* ARBEITSANWEISUNG:
Beantworten Sie mithilfe des nachstehenden Quellenauszugs diese Fragen:
(a) Wie alt ist Jochen König, als er Vater wird?
(b) In welche Richtung verändern sich die Geschlechterverhältnisse bei anderen Neo-Eltern?
(c) Was fragen die Verwandten König mit Blick auf die Zeit nach der Karenz?

* QUELLENAUSZUG:

- - - -

Lebe wohl, altes Leben

Jochen König ist 27, als er Vater wird. Im Freundeskreis des studierten Sozialpädagogen gibt es keine Eltern. Vor der Geburt seiner Tochter hat er das Berliner Nachtleben in vollen Zügen genossen. Nach der Geburt sitzt er mit seiner wenige Monate alten Tochter allein zuhause und kann nach 19 Uhr das Haus nicht mehr verlassen. Den Club Berghain sieht der Beinahe-Vollzeit-Vater nur noch von seiner Wohnung aus, die zufällig in der gleichen Straße liegt.

Abgesehen vom Lebensstil, den ein Kind immer durcheinanderbringt, hält König aber auch nicht mit gesellschaftlichen Beobachtungen hintan. Er sinniert über Geschlechterverhältnisse, die sich bei anderen Neo-Eltern in eine traditionelle Richtung verändern, über Fragen der richtigen Kleinkindernährung und ihre geschlechterpolitischen Implikationen, über nervenzerfetzende Amtswege, die seinen Status als verantwortungsvollen Vater nicht anerkennen und über die stets vorhandenen Existenzprobleme.

Popmusik über Elternprobleme

Vor allem letztere machen klar, dass das einstige "arm aber sexy"-Leben in Berlin mit Kind nur mehr bedingt sexy ist. Nicht von ungefähr kommen die Anfragen der Verwandten, wann er sich nach der Karenz denn endlich "wieder" ums Geldverdienen kümmern werde. Zu den neuen ökonomischen Verantwortlichkeiten gesellen sich aber auch noch emotionale Zerreißproben. Eines Abends, als der junge Mann nur noch auf dem Boden kauert und heult, ob seiner gefühlten Unfähigkeit, ein guter Vater zu sein, fragt er zurecht: "Warum gibt es so viele Songs über unerwiderte Liebe, aber keine Songs für überforderte Eltern?"

Wer ist die "Mutter von Fritzi"?

- - - -

* AUFGEFÜHRTE EINTRÄGE:
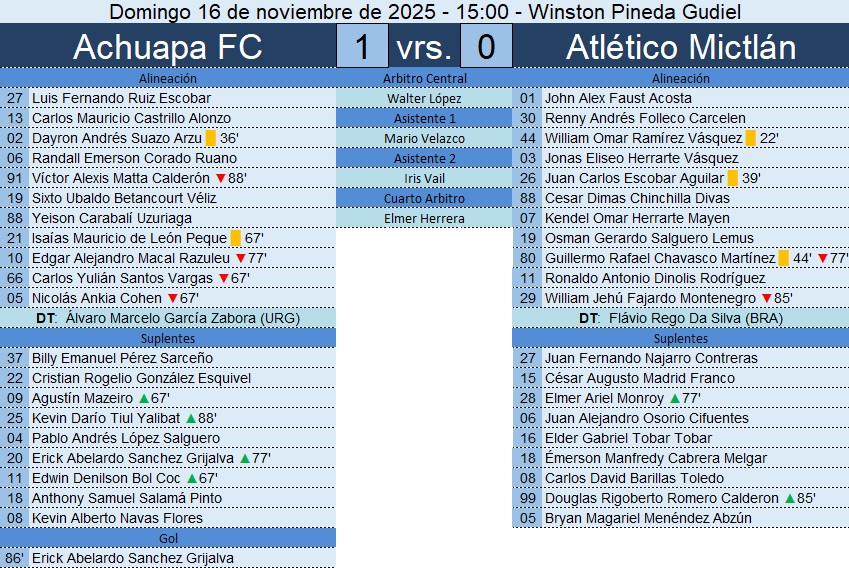Click the green arrow next to Elmer Ariel Monroy
The image size is (849, 568).
tap(674, 398)
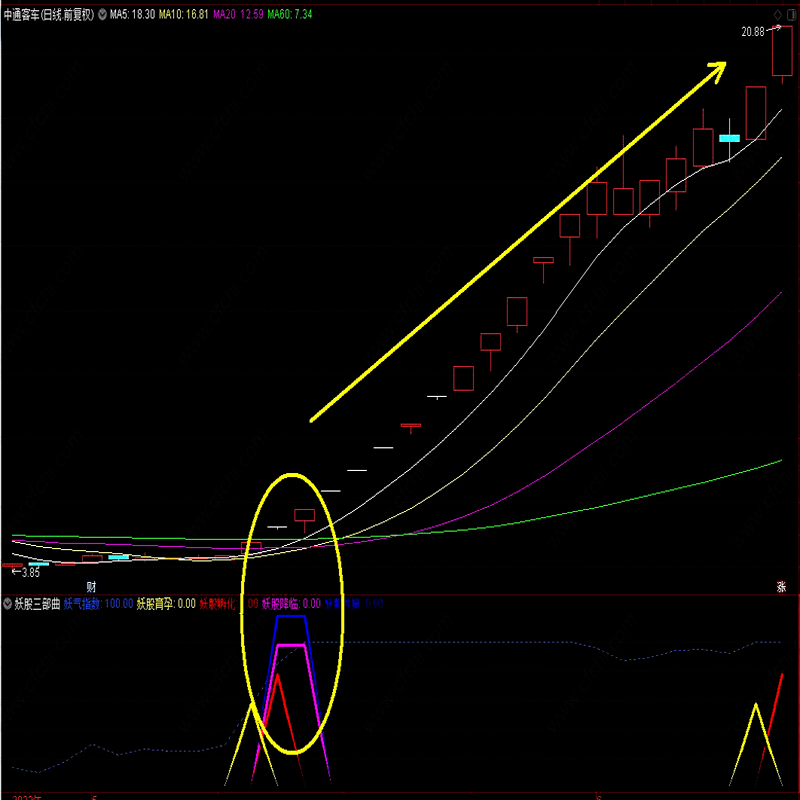
Task: Click the 中通客车(日线 前复权) chart title
Action: tap(50, 15)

- - - -

* ERGEBNIS:
(a) Er ist 27 Jahre alt.
(b) In eine traditionelle Richtung.
(c) Sie fragen, wann er sich nach der Karenz endlich „wieder“ ums Geldverdienen kümmern werde.